There are many examples of why limits on the choice of companions are needed to avoid unfairness or, indeed, simply unworkable disciplinary processes. But as the Toal decision held, the current legislation underpinning the right to be accompanied does not allow scope for such restrictions.
The consultation proposed draft new guidance, on which there were a number of comments submitted, mainly all aimed at seeking to ensure that the law in this area is now explained as clearly as possible. These have largely been accepted by ACAS, although it has confirmed that it still wishes to provide practical guidance that goes beyond a simple statement of the legal requirement.
The updated language which will be included in the Code when formally approved by Parliament is shown below:
13. Workers have a statutory right to be accompanied by a companion where the disciplinary meeting could result in:
- a formal warning being issued; or
- the taking of some other disciplinary action; or
- the confirmation of a warning or some other disciplinary action (appeal hearings).
14. The statutory right is to be accompanied by a fellow worker, a trade union representative, or an official employed by a trade union. A trade union representative who is not an employed official must have been certified by their union as being competent to accompany a worker. Employers must agree to a worker’s request to be accompanied by any companion from one of these categories. Workers may also alter their choice of companion if they wish. As a matter of good practice, in making their choice workers should bear in mind the practicalities of the arrangements. For instance, a worker may choose to be accompanied by a companion who is suitable, willing and available on site rather than someone from a geographically remote location.

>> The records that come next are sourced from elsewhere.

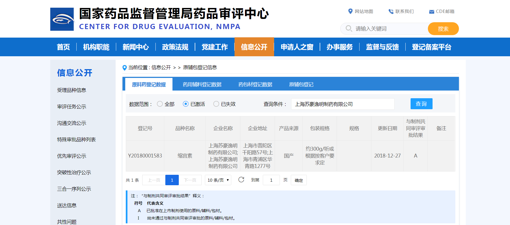Click the contact us phone icon
Viewport: 510px width, 225px height.
coord(391,11)
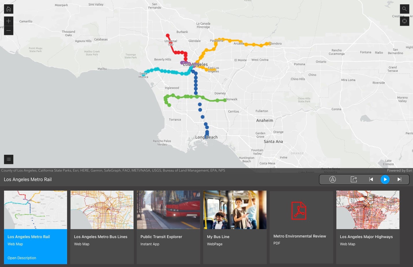Go to the previous tour stop

[371, 179]

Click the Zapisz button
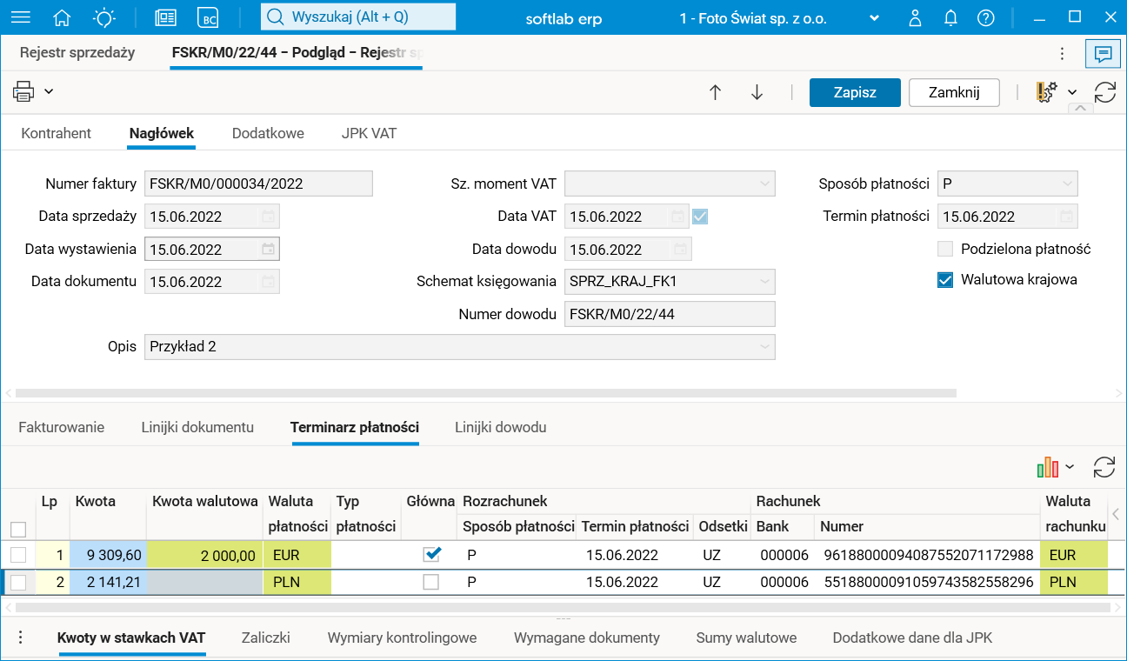[855, 92]
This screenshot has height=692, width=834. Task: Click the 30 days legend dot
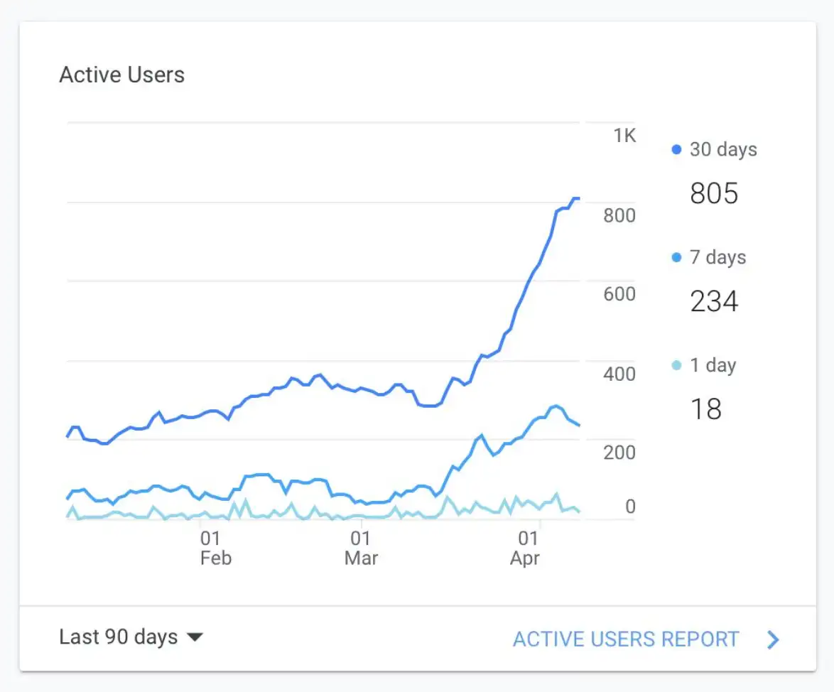click(x=676, y=150)
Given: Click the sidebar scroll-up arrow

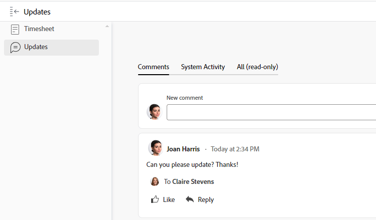Looking at the screenshot, I should click(x=107, y=26).
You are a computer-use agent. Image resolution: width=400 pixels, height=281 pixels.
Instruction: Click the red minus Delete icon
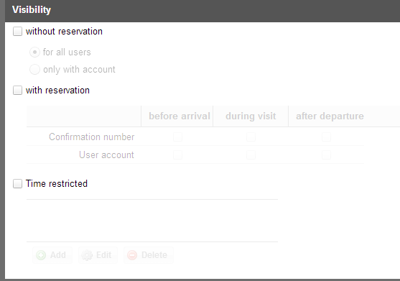tap(132, 255)
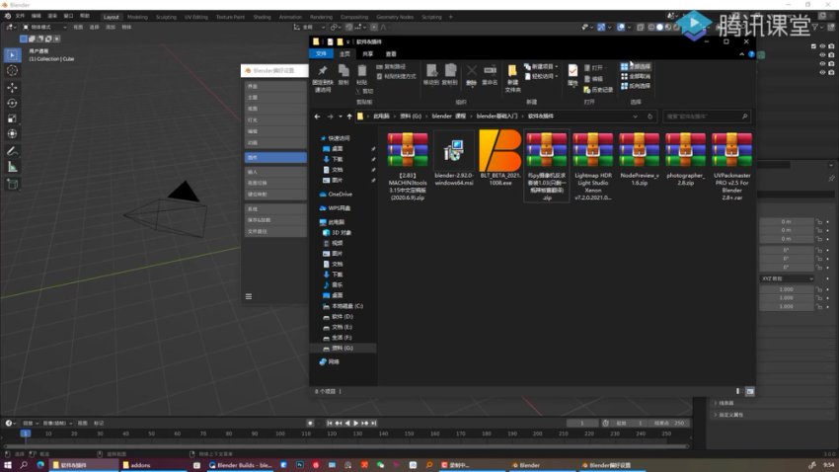The height and width of the screenshot is (472, 839).
Task: Select the highlighted add-ons preferences category
Action: tap(275, 157)
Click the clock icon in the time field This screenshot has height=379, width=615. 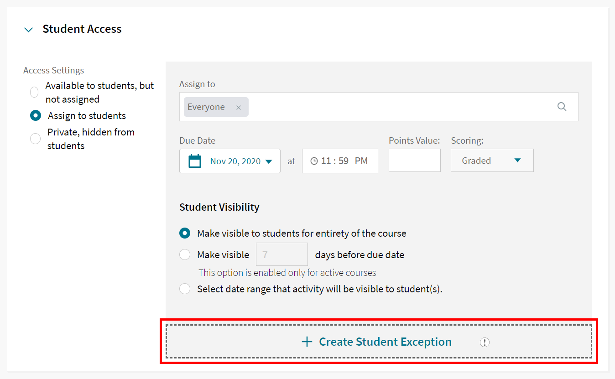[315, 161]
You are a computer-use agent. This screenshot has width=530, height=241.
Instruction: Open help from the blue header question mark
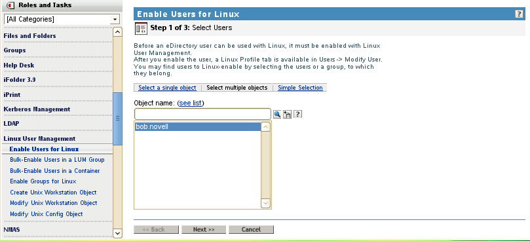click(519, 14)
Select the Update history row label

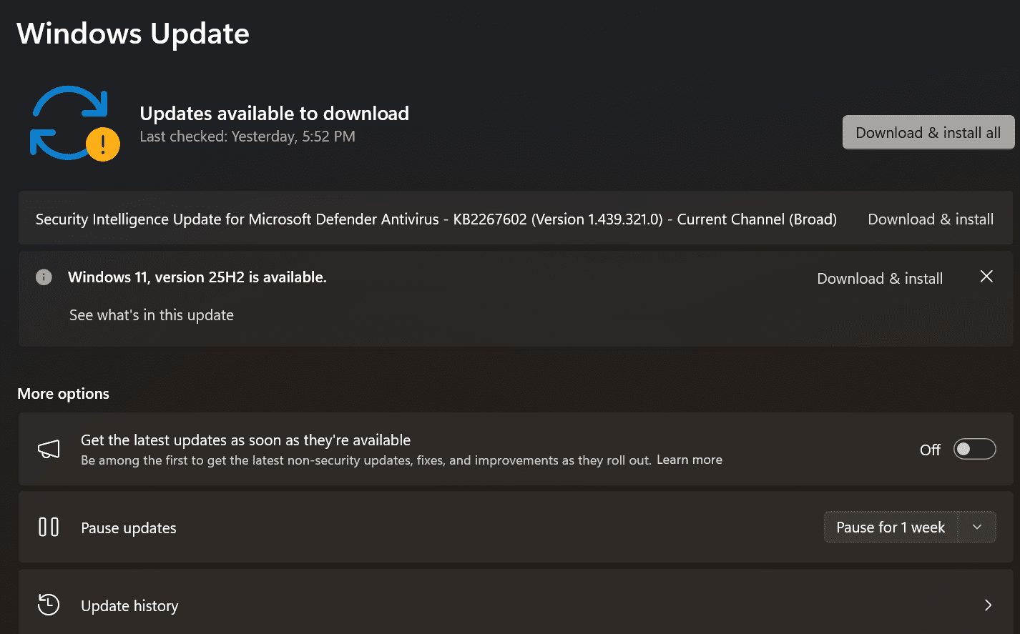pos(129,606)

15. To exercise the statutory right to be accompanied workers must make a reasonable request. What is reasonable will depend on the circumstances of each individual case. A request to be accompanied does not have to be in writing or within a certain time frame. However, a worker should provide enough time for the employer to deal with the companion’s attendance at the meeting. Workers should also consider how they make their request so that it is clearly understood, for instance by letting the employer know in advance the name of the companion where possible and whether they are a fellow worker or trade union official or representative.
16. If a worker’s chosen companion will not be available at the time proposed for the hearing by the employer, the employer must postpone the hearing to a time proposed by the worker provided that the alternative time is both reasonable and not more than five working days after the date originally proposed.
17. The companion should be allowed to address the hearing to put and sum up the worker’s case, respond on behalf of the worker to any views expressed at the meeting and confer with the worker during the hearing. The companion does not, however, have the right to answer questions on the worker’s behalf, address the hearing if the worker does not wish it or prevent the employer from explaining their case.
Vince Cable has indicated that the ACAS Code of Practice on Disciplinary and Grievance Procedures may be reviewed as a whole, given the time which has passed since it was first drafted. However, it seems that the separate strong argument for a review of the underlying legislation on which the Toal decision is based will need to await consideration by a new government.